Mereka menulis pertanyaan di kertas yang nantinya akan di ambil secara acak, Botol di putar dan putaran pertama berhenti mengarah pada Dito


"Pertanyaannya, pernah apa enggak selingkuh dari pasangan walaupun cuma niat? truth orang dare? " Celine yang bertanya


"Truth... gak pernah, Gue cinta mati sama Gita" Jawaban Dito membuat teman temannya mengejek serta menertawakannya


"I love you sayang... muaah.. muaah.. muaah.. " Gita melakukan flying kiss dengan dua tangannya yang di arahkan pada Gita, Selanjutnya Botol di putar mengarah pada Bisma


"Lo pernah ML sama mantan pacar lo gak? ini siapa sih yang bikin pertanyaan vulgar banget" Max bertanya pada Bisma


"Truth or dare? " tanya Max lagi


"Truth.. gak pernah karena gue cowok baik" Jawab Bisma


"Gak sah..lo boong, Berarti dare aja" Max tahu bagaimana kelakuan sepupunya


"Ehh sialan.. lo kenape, emang gue baek kan? gue gak pernah sentuh mantan mantan gue" Bisma menyangkal


"Kan jawabnya harus jujur kak Bisma, udah Dare aja" Sergah Allea


"Lah kok lo maksa? "


"Karena yang lo bilang itu bukan kejujuran" Jawab Allea


"Serah dah serah lo, gue ikut aja entar lo nangis"
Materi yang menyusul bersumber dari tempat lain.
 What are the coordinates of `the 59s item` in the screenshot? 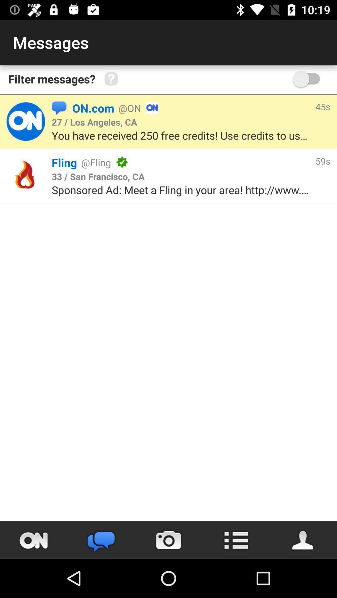 It's located at (322, 161).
"Hehe gitu dong" Allea terkekeh, diam diam dia mengambil kertas yang diselipkan di bawah pahanya


"Cium orang yang ada di hadapan lo" Celine seketika terperanjat mendengar perkataan Allea


"Siape? si Desta? ayo deh" Ucap Bisma


"Yang ada di depan lo si Celine, bego.. lagian ogah gue di cium ama lo" Ucap Desta yang mencari aman


"Ayo.. cium.. cium.. cium.. " semua orang menyoraki Bisma


"Tunggu.. tunggu.. gue gak mau" Celine berdiri namun Allea kembali menarik nya agar duduk


Bisma tidak protes dia mendekat ke arah Celine, wajah mereka begitu dekat sampai Celine harus memundurkan tubuhnya


"Tunggu.. tunggu.. " Celine menahan dada Bisma namun terlambat


Cup


Bisma mencium kening Celine cukup lama, Celine mematung tubuhnya jadi menegang seketika


"Katanya kecupan di kening itu tandanya kasih sayang" Ucap Allea sambil tertawa


"Sorry.. ini gara gara pasangan gila itu" Gerutu Bisma


"Tapi suka kan? " Allea lagi lagi tertawa


Bisma kali ini memutar botol dan targetnya Allea atau pun Max, Dia ingin balas dendam pada mereka


"Pertanyaannya Max... siapa wanita yang pernah bercumbu sama lo selain Allea? "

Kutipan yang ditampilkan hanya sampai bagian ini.